WORK TO BE COMPLETED → Copy out the records below, replacing each "Image resolution" with "Screen resolution" and keeping everything else unchanged.

Records for locating words and elements

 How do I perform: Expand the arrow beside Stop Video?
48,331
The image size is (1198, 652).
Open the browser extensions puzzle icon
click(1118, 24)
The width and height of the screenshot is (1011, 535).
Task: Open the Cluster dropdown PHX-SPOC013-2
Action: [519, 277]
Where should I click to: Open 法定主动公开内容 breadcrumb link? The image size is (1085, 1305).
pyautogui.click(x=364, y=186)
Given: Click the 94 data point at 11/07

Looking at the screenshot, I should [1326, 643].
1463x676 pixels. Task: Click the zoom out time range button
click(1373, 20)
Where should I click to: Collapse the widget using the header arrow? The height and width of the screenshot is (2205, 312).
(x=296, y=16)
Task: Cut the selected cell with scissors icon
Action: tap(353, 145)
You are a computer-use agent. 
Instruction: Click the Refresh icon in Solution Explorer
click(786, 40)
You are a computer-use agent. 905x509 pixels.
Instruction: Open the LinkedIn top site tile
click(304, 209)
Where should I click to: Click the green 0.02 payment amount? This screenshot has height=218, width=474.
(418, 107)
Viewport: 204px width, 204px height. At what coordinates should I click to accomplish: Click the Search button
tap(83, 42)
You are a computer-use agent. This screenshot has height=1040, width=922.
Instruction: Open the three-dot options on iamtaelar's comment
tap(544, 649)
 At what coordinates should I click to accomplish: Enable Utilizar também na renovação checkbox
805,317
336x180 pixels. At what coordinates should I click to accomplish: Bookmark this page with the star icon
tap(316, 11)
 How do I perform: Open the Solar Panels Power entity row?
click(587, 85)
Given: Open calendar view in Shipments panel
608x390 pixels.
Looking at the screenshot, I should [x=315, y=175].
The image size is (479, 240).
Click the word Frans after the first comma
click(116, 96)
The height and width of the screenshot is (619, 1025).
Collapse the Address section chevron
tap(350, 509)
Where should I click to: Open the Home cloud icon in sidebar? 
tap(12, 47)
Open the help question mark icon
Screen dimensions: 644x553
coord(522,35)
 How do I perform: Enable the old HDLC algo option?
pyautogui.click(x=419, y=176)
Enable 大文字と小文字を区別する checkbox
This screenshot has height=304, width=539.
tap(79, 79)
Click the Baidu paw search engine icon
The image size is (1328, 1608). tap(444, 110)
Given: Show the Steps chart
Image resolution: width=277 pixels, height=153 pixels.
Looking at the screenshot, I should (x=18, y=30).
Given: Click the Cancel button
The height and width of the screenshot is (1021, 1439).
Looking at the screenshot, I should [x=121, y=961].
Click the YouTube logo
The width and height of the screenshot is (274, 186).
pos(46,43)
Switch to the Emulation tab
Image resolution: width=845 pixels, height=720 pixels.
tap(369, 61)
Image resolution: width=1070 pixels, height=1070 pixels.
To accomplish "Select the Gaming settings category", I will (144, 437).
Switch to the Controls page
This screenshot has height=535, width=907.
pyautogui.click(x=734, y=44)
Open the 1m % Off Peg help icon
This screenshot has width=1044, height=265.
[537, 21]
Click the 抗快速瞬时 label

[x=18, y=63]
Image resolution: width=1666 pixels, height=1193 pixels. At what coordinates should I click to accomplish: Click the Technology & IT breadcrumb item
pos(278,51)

EXERCISE RESULT →
 How do I perform: Expand the arrow beside Stop Video?
48,331
The image size is (1198, 652).
Open the browser extensions puzzle icon
click(1118, 24)
The width and height of the screenshot is (1011, 535).
Task: Open the Cluster dropdown PHX-SPOC013-2
Action: [519, 277]
Where should I click to: Open 法定主动公开内容 breadcrumb link? The image size is (1085, 1305).
pyautogui.click(x=364, y=186)
Given: Click the 94 data point at 11/07

Looking at the screenshot, I should [1326, 643].
1463x676 pixels. Task: Click the zoom out time range button
click(1373, 20)
Where should I click to: Collapse the widget using the header arrow? The height and width of the screenshot is (2205, 312).
(x=296, y=16)
Task: Cut the selected cell with scissors icon
Action: tap(353, 145)
You are a computer-use agent. 
Instruction: Click the Refresh icon in Solution Explorer
click(786, 40)
You are a computer-use agent. 905x509 pixels.
Instruction: Open the LinkedIn top site tile
click(304, 209)
Where should I click to: Click the green 0.02 payment amount? This screenshot has height=218, width=474.
(418, 107)
Viewport: 204px width, 204px height. At what coordinates should I click to accomplish: Click the Search button
tap(83, 42)
You are a computer-use agent. This screenshot has height=1040, width=922.
Instruction: Open the three-dot options on iamtaelar's comment
tap(544, 649)
 At what coordinates should I click to accomplish: Enable Utilizar também na renovação checkbox
805,317
336x180 pixels. At what coordinates should I click to accomplish: Bookmark this page with the star icon
tap(316, 11)
 How do I perform: Open the Solar Panels Power entity row?
click(587, 85)
Given: Open calendar view in Shipments panel
608x390 pixels.
Looking at the screenshot, I should [x=315, y=175].
The image size is (479, 240).
Click the word Frans after the first comma
click(116, 96)
The height and width of the screenshot is (619, 1025).
Collapse the Address section chevron
tap(350, 509)
Where should I click to: Open the Home cloud icon in sidebar? 
tap(12, 47)
Open the help question mark icon
Screen dimensions: 644x553
coord(522,35)
 How do I perform: Enable the old HDLC algo option?
pyautogui.click(x=419, y=176)
Enable 大文字と小文字を区別する checkbox
This screenshot has height=304, width=539.
tap(79, 79)
Click the Baidu paw search engine icon
The image size is (1328, 1608). tap(444, 110)
Given: Show the Steps chart
Screen resolution: width=277 pixels, height=153 pixels.
Looking at the screenshot, I should (x=18, y=30).
Given: Click the Cancel button
The height and width of the screenshot is (1021, 1439).
Looking at the screenshot, I should [x=121, y=961].
Click the YouTube logo
The width and height of the screenshot is (274, 186).
pos(46,43)
Switch to the Emulation tab
Screen resolution: width=845 pixels, height=720 pixels.
tap(369, 61)
Screen resolution: width=1070 pixels, height=1070 pixels.
To accomplish "Select the Gaming settings category", I will (144, 437).
Switch to the Controls page
This screenshot has height=535, width=907.
pyautogui.click(x=734, y=44)
Open the 1m % Off Peg help icon
This screenshot has width=1044, height=265.
[537, 21]
Click the 抗快速瞬时 label

[x=18, y=63]
Screen resolution: width=1666 pixels, height=1193 pixels. At what coordinates should I click to accomplish: Click the Technology & IT breadcrumb item
pos(278,51)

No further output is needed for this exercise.